------ Fragmento aportado

Recuerdo casos recientes en Tolima e Ibagué que ilustran con crudeza la realidad que viven tantas niñas en nuestro país. En el departamento, una niña de 13 años fue abusada por un familiar cercano. Este acto atroz destrozó su vida, y aunque el caso tuvo una cobertura mediática por unos días, pronto fue olvidado por el público. Sin embargo, para ella, la herida quedará por siempre. En Ibagué, otra tragedia: una niña de tan solo 10 años fue encontrada sin vida, brutalmente violentada antes de morir. Son historias desgarradoras que deberían estremecernos hasta lo más profundo, pero, ¿cuánto tiempo más las dejaremos pasar como meras estadísticas?

------------
------ Datos facilitados

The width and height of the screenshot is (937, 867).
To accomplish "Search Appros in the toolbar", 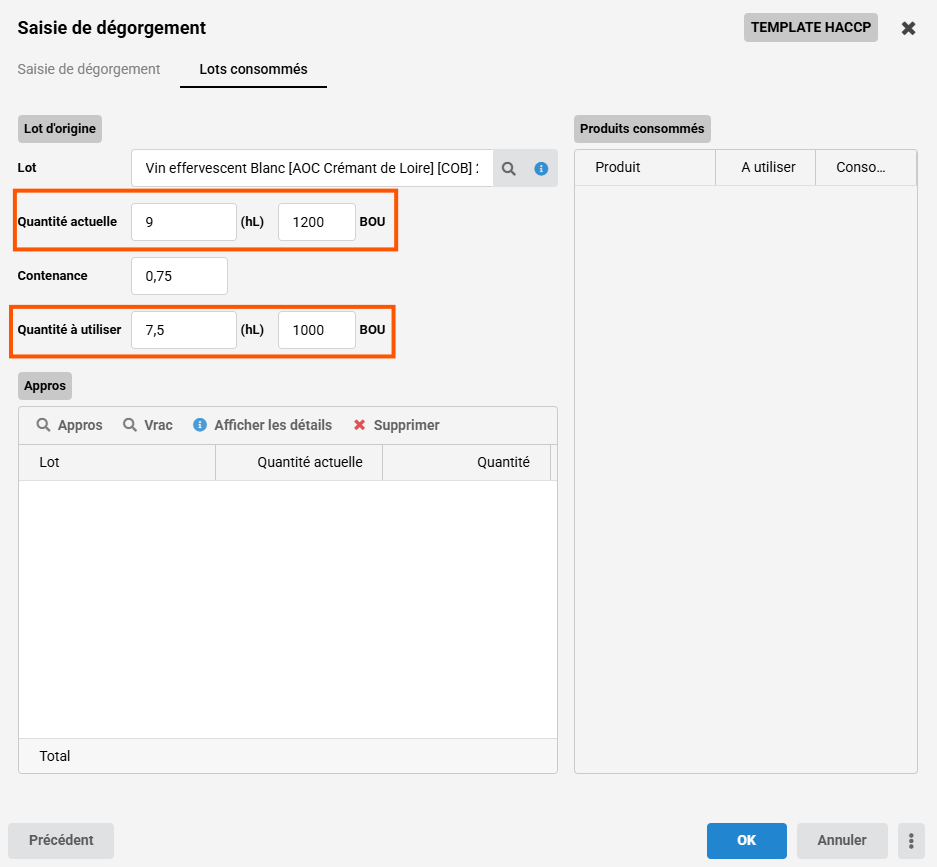I will click(70, 425).
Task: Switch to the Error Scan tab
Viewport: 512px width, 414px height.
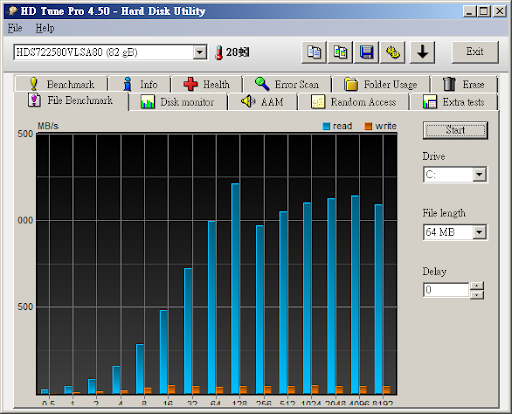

------------

Transcribe sin cambios el pasaje del fragmento aportado que empieza en "Recuerdo casos recientes" y acaba en "como meras estadísticas?".

Recuerdo casos recientes en Tolima e Ibagué que ilustran con crudeza la realidad que viven tantas niñas en nuestro país. En el departamento, una niña de 13 años fue abusada por un familiar cercano. Este acto atroz destrozó su vida, y aunque el caso tuvo una cobertura mediática por unos días, pronto fue olvidado por el público. Sin embargo, para ella, la herida quedará por siempre. En Ibagué, otra tragedia: una niña de tan solo 10 años fue encontrada sin vida, brutalmente violentada antes de morir. Son historias desgarradoras que deberían estremecernos hasta lo más profundo, pero, ¿cuánto tiempo más las dejaremos pasar como meras estadísticas?